### Task brief
Answer from the Popper genome summary below.
(a) On which host was Popper isolated?
(b) Which two analyses identified gene 36 as a tRNA?
(c) What G+C content is given for the genome?

### Page excerpt
Complete Genome Sequence Annotation of Arthrobacter Bacteriophage Popper

Roqeeb O Adedeji, Tolulope J Oduselu, Oluwasegun I Daramola, Oluwafolajimi A Adesanya, Ayobami J Akomolafe, Iyede O Temitayo, Odunayo D Adepoju, Ogochukwu M Mgbechidinma, Gloria N Igbor, Emem S Inyang, Muideen Raifu, Ini Adebiyi, Veronica I Ogunleye, Temitope O Faleye, Adeleye S Bakarey, Olubusuyi M Adewumi, John I Anetor, Olusegun G Ademowo

Arthrobacter bacteriophage Popper (accession number: MZ274308) was originally isolated by the University of Pittsburgh in the year 2017. The bacteriophage has a linear genome with a 3’ sticky overhang of 12 bases and was isolated on Arthrobacter globiformis B-2979 host. It has a genome length of 41822 base pairs, an approximate shotgun coverage of 1204X, and a G+C content of 65.24%. Whole-genome sequence alignment carried out on NCBI-BLASTn and phagesdb.org revealed high nucleotide sequence identity with other phages belonging to cluster FF. Notable genome similarities include Nandita (accession number: MH834621), Zaheer (accession number: MZ150784), and Ryan (accession number: MH834627). The visual comparison of the FF cluster identity was created using Blast Ring Image Generator (BRIG) and Artemis Comparison Tool (ACT). Pairwise similarity sorting of bacteriophage genomes using Phamerator revealed very close gene synteny amongst the cluster FF phages. Auto-annotation of the genome was carried out using GeneMark and Glimmer in-built gene predictors in DNA Master and RAST server, and both predicted 69 protein-coding features. ARAGORN and tRNAscan-SE analysis identified gene 36 as a tRNA. Visual inspection of the genome was conducted using both DNA Master and Artemis, while manual inspection for start site refinement was carried out using DNA Master, Starterator, and Phamerator. Putative protein functional assignment was identified using NCBI BLASTp, HHPred, and UniProt. The genome structural organization comprised of Eighty-eight percent forward transcribed genes and Twelve percent reverse-transcribed genes, out of the 69 manually validated protein-coding features. Sixty-three percent of the protein-coding features were assigned putative functions. Seventy-nine percent of proteins with coding features were forward-transcribed genes, comprising virion structural and assembly proteins, and lytic cycle proteins; Lysin A and Holin. The reverse-transcribed genes accounted for 21% of assigned putative functions, comprising lysogenic cycle proteins integrase, DNA Binding, Lipase, and Membrane proteins.

### Dataset
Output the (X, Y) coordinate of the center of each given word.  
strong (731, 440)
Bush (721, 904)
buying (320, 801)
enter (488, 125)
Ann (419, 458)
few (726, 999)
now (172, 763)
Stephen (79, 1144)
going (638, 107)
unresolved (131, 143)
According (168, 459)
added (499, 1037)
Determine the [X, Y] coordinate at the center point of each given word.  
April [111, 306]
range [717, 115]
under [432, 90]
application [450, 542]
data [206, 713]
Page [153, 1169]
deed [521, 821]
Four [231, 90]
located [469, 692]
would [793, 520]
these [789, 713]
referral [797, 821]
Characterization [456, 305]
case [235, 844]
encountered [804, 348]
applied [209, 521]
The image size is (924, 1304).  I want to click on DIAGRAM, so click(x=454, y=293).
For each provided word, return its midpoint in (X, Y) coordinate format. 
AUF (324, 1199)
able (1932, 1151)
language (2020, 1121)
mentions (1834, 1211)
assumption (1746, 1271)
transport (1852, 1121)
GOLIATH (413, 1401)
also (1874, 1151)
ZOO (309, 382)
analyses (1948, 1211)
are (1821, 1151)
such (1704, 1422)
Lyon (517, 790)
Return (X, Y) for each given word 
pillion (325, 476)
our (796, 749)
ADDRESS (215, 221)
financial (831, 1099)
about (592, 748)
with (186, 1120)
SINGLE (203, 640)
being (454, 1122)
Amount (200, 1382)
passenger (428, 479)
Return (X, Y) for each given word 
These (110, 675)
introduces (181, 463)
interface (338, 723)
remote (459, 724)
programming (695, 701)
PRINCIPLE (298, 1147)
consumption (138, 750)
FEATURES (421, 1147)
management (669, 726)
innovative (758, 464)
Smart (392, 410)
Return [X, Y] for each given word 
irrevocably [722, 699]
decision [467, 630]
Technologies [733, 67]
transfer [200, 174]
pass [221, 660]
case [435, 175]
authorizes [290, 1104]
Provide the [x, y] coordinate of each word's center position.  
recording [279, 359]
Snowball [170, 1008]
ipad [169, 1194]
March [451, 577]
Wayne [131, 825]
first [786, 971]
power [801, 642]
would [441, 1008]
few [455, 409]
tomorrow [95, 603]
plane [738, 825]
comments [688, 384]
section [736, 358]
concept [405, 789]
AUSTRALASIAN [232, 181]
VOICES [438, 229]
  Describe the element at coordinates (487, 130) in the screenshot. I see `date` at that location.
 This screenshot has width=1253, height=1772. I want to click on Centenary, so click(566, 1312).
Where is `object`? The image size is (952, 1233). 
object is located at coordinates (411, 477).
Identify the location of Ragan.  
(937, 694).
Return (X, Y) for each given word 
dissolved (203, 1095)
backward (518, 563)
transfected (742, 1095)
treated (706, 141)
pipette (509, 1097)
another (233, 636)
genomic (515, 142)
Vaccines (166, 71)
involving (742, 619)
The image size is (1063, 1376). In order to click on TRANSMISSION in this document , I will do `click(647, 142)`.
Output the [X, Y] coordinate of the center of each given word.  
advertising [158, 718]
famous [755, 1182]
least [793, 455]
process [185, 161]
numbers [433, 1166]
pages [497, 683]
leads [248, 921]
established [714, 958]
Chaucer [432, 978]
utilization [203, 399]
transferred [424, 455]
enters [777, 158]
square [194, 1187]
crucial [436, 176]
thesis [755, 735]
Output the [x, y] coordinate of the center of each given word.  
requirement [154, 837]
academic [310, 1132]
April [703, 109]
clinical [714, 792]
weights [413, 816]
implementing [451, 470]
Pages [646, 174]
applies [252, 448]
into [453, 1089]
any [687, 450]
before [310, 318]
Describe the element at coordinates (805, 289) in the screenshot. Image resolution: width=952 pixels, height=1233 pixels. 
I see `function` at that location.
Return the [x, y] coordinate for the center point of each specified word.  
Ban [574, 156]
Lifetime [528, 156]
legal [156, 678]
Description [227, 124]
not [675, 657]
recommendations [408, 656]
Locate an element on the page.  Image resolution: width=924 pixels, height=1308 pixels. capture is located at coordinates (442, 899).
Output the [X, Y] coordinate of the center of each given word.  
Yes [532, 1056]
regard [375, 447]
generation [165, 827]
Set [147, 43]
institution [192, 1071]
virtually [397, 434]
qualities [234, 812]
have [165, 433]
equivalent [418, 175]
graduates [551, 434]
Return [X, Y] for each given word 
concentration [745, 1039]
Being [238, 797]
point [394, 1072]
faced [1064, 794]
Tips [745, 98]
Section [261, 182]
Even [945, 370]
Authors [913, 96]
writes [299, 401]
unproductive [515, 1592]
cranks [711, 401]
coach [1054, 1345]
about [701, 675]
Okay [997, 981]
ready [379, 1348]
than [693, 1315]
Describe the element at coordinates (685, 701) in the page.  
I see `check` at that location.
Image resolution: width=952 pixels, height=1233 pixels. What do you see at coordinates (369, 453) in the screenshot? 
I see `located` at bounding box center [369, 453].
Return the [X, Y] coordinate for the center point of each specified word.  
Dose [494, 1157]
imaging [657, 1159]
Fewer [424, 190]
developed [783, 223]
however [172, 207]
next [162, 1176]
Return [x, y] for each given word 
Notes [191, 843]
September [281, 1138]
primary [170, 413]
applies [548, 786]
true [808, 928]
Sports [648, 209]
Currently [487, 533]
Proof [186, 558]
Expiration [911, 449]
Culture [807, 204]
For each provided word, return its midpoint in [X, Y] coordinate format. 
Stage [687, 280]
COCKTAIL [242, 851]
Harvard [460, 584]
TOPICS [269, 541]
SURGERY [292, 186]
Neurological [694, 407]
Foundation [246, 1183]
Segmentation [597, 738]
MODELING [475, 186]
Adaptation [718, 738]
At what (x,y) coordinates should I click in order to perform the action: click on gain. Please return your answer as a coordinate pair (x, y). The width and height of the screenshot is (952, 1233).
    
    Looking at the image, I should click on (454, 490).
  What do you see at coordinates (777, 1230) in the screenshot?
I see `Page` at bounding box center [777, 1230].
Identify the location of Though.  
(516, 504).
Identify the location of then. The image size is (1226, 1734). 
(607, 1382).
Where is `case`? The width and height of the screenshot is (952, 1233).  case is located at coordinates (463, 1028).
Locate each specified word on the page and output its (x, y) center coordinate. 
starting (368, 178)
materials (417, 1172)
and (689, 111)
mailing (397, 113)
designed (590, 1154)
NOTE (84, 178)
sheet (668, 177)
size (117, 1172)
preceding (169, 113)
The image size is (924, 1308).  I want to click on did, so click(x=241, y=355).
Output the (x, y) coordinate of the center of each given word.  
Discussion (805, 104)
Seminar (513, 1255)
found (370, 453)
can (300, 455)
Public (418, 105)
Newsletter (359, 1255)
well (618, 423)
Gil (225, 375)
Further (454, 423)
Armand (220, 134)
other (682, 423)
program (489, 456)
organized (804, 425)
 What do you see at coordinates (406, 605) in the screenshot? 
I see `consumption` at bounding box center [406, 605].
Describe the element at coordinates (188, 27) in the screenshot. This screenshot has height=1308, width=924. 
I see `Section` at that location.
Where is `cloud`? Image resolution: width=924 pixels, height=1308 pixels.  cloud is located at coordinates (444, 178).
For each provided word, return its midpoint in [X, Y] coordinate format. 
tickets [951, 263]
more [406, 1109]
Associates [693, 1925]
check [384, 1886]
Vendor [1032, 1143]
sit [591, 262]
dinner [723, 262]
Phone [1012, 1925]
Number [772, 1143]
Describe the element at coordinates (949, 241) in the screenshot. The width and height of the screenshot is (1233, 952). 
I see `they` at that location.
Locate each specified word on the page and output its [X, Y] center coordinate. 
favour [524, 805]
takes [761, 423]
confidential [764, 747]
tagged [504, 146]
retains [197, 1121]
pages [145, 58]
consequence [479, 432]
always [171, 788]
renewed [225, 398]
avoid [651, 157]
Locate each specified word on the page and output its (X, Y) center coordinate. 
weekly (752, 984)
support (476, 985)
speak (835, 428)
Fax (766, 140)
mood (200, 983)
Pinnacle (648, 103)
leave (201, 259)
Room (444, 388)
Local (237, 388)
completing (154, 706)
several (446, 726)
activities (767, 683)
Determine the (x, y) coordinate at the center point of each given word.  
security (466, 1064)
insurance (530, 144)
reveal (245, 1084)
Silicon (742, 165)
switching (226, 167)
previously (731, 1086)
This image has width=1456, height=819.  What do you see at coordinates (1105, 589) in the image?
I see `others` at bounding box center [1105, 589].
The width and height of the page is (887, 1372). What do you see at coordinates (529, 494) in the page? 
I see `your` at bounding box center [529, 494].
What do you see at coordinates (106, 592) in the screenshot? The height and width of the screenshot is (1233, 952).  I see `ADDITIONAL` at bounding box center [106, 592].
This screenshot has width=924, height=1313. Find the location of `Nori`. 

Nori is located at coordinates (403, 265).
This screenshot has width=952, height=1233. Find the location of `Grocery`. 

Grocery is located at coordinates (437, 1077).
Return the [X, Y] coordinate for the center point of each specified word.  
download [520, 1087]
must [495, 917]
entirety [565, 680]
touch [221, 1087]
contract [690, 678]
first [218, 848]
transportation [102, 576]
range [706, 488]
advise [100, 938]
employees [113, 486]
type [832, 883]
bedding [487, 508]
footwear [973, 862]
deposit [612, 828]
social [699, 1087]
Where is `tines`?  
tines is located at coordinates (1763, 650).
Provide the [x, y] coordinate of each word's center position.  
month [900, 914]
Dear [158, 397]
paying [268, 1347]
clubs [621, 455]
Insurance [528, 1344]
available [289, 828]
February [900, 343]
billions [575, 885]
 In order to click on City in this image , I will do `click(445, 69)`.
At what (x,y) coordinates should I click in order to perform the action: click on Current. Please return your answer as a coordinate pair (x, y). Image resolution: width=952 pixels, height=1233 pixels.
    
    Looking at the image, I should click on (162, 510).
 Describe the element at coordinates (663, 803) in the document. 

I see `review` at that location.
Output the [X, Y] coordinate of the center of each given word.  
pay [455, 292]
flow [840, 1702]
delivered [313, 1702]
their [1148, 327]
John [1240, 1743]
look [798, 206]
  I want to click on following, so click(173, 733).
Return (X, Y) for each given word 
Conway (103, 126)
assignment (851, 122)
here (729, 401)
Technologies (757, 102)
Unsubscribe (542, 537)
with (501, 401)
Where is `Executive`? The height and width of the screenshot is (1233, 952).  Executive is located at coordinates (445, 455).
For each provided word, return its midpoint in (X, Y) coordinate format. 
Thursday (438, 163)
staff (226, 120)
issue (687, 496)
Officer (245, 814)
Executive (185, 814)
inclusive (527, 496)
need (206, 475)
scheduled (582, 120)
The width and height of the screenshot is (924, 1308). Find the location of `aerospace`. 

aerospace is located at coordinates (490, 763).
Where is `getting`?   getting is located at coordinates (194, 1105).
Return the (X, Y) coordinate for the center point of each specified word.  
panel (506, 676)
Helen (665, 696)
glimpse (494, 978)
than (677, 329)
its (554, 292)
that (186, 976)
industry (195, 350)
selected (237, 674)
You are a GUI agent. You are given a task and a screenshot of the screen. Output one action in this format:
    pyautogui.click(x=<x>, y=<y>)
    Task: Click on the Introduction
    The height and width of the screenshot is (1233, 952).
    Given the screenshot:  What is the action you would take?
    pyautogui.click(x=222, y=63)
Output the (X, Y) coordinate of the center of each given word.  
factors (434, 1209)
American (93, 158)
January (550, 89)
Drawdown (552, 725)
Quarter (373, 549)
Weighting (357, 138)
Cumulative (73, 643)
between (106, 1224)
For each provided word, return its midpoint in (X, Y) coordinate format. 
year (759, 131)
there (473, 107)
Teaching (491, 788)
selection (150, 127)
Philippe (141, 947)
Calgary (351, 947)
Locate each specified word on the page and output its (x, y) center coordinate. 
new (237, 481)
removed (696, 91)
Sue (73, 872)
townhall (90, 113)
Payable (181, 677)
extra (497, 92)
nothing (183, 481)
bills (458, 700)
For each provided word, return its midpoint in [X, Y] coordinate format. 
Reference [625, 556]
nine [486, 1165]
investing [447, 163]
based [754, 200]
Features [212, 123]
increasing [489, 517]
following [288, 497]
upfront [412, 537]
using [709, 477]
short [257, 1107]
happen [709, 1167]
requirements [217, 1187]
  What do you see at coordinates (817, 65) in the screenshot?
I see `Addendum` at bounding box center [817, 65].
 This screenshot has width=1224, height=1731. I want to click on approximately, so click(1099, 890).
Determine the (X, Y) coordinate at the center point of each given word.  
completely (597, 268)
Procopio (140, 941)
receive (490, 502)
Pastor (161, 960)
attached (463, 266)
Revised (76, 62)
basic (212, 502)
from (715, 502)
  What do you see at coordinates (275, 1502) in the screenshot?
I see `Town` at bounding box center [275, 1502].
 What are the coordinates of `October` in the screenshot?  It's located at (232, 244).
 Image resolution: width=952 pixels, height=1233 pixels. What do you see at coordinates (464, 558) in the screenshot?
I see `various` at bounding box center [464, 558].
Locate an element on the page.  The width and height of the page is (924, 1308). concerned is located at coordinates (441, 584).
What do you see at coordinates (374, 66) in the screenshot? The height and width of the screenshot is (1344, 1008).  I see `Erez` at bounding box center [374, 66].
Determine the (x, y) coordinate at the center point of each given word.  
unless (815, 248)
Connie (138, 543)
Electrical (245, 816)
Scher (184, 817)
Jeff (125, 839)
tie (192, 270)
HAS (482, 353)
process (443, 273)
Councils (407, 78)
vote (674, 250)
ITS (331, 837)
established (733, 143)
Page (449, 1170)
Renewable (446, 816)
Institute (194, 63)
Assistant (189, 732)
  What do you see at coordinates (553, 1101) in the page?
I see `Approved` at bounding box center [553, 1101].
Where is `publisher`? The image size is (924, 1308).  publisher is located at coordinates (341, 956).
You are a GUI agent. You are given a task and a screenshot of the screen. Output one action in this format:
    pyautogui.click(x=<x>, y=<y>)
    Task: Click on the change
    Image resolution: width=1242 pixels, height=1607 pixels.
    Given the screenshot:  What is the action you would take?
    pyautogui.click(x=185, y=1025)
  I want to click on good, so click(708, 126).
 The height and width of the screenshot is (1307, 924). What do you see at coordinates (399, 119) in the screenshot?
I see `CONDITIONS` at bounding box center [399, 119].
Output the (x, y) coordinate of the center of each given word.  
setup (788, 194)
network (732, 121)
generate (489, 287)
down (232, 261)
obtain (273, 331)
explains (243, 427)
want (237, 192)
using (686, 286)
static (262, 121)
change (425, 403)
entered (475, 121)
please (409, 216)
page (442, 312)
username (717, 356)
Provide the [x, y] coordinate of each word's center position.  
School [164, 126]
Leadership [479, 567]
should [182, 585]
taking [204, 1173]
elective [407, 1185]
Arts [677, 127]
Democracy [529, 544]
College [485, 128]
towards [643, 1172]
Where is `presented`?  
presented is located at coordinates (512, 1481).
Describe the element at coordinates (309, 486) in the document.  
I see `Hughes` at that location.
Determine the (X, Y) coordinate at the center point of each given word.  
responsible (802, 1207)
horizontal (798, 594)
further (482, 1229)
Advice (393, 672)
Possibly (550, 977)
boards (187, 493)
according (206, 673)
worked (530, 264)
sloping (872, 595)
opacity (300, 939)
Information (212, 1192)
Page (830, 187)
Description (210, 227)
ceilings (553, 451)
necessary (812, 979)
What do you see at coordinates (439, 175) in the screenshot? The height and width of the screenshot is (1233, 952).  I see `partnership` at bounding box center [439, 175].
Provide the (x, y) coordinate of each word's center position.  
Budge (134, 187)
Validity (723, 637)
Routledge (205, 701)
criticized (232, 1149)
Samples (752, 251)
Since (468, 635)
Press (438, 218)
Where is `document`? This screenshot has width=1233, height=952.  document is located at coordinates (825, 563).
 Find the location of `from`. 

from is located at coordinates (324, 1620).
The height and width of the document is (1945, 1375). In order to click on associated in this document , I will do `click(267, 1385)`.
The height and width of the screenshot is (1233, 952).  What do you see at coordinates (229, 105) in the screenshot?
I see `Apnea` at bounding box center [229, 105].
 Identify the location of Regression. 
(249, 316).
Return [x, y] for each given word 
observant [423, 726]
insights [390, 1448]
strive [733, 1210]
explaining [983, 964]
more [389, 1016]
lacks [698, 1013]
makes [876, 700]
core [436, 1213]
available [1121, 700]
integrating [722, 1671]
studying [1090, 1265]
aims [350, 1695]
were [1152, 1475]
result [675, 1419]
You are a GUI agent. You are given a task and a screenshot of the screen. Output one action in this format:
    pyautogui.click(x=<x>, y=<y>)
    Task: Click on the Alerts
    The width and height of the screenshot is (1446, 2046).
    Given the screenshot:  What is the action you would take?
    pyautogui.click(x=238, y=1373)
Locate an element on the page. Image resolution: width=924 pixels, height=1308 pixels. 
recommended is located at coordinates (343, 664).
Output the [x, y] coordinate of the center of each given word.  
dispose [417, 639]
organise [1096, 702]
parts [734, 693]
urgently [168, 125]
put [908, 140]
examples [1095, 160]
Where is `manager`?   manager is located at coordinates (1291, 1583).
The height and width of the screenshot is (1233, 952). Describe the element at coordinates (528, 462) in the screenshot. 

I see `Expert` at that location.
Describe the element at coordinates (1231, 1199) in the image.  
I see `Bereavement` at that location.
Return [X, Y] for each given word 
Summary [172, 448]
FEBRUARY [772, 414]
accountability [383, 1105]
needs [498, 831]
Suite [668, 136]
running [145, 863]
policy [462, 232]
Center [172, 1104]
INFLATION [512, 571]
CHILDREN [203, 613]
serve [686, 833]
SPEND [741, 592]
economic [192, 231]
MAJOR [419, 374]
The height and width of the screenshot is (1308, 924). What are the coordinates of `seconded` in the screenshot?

### Result of the task
(a) Arthrobacter globiformis B-2979
(b) ARAGORN and tRNAscan-SE
(c) 65.24%